┌──

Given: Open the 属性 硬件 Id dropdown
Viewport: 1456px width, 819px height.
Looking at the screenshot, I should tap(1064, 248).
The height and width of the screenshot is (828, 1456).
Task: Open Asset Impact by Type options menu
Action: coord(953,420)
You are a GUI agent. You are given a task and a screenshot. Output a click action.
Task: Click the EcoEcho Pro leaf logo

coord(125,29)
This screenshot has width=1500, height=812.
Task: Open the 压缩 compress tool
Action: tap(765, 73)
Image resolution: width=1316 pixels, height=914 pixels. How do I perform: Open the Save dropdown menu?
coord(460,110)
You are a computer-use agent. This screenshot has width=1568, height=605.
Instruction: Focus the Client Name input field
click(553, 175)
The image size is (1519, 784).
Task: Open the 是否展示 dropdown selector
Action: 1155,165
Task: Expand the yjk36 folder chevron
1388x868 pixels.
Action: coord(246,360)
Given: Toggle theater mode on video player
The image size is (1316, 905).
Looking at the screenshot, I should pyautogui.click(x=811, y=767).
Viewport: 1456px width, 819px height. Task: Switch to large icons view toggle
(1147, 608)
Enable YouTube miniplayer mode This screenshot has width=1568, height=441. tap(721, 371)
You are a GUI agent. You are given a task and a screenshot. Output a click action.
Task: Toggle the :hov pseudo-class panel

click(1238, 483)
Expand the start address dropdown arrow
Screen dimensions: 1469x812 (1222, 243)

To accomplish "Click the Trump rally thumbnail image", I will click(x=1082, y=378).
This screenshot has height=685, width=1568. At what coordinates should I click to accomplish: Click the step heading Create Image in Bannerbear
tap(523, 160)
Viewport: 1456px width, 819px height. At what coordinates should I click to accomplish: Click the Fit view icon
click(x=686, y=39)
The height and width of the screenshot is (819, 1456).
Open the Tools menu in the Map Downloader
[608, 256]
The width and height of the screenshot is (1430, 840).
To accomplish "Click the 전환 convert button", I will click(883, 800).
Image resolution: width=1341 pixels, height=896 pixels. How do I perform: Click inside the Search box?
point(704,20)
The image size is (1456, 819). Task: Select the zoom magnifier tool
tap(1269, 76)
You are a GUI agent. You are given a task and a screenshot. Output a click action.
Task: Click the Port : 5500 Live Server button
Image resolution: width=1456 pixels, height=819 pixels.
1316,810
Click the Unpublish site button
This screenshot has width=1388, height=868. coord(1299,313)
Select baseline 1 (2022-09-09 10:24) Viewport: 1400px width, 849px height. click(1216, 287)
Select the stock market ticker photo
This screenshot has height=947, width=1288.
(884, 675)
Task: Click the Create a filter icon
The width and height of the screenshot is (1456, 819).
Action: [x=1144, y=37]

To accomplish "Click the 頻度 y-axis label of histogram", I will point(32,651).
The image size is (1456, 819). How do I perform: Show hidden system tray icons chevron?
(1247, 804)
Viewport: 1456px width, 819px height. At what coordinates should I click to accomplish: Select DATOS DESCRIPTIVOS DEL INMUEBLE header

└──

-- WHAT YOU NEED TO DO --
Nothing may change. Retype all of the entries.

-- THE ANSWER --
Given: Open the 属性 硬件 Id dropdown
Viewport: 1456px width, 819px height.
Looking at the screenshot, I should tap(1064, 248).
The height and width of the screenshot is (828, 1456).
Task: Open Asset Impact by Type options menu
Action: coord(953,420)
You are a GUI agent. You are given a task and a screenshot. Output a click action.
Task: Click the EcoEcho Pro leaf logo

coord(125,29)
This screenshot has width=1500, height=812.
Task: Open the 压缩 compress tool
Action: tap(765, 73)
Image resolution: width=1316 pixels, height=914 pixels. How do I perform: Open the Save dropdown menu?
coord(460,110)
You are a computer-use agent. This screenshot has width=1568, height=605.
Instruction: Focus the Client Name input field
click(553, 175)
The image size is (1519, 784).
Task: Open the 是否展示 dropdown selector
Action: 1155,165
Task: Expand the yjk36 folder chevron
1388x868 pixels.
Action: coord(246,360)
Given: Toggle theater mode on video player
The image size is (1316, 905).
Looking at the screenshot, I should pyautogui.click(x=811, y=767).
Viewport: 1456px width, 819px height. Task: Switch to large icons view toggle
(1147, 608)
Enable YouTube miniplayer mode This screenshot has width=1568, height=441. tap(721, 371)
You are a GUI agent. You are given a task and a screenshot. Output a click action.
Task: Toggle the :hov pseudo-class panel

click(1238, 483)
Expand the start address dropdown arrow
Screen dimensions: 1469x812 (1222, 243)

To accomplish "Click the Trump rally thumbnail image", I will click(x=1082, y=378).
This screenshot has height=685, width=1568. At what coordinates should I click to accomplish: Click the step heading Create Image in Bannerbear
tap(523, 160)
Viewport: 1456px width, 819px height. At what coordinates should I click to accomplish: Click the Fit view icon
click(x=686, y=39)
The height and width of the screenshot is (819, 1456).
Open the Tools menu in the Map Downloader
[608, 256]
The width and height of the screenshot is (1430, 840).
To accomplish "Click the 전환 convert button", I will click(883, 800).
Image resolution: width=1341 pixels, height=896 pixels. How do I perform: Click inside the Search box?
point(704,20)
The image size is (1456, 819). Task: Select the zoom magnifier tool
tap(1269, 76)
You are a GUI agent. You are given a task and a screenshot. Output a click action.
Task: Click the Port : 5500 Live Server button
Image resolution: width=1456 pixels, height=819 pixels.
1316,810
Click the Unpublish site button
This screenshot has width=1388, height=868. coord(1299,313)
Select baseline 1 (2022-09-09 10:24) Viewport: 1400px width, 849px height. click(1216, 287)
Select the stock market ticker photo
This screenshot has height=947, width=1288.
(884, 675)
Task: Click the Create a filter icon
The width and height of the screenshot is (1456, 819).
Action: [x=1144, y=37]

To accomplish "Click the 頻度 y-axis label of histogram", I will point(32,651).
The image size is (1456, 819). How do I perform: Show hidden system tray icons chevron?
(1247, 804)
Viewport: 1456px width, 819px height. At what coordinates should I click to accomplish: Select DATOS DESCRIPTIVOS DEL INMUEBLE header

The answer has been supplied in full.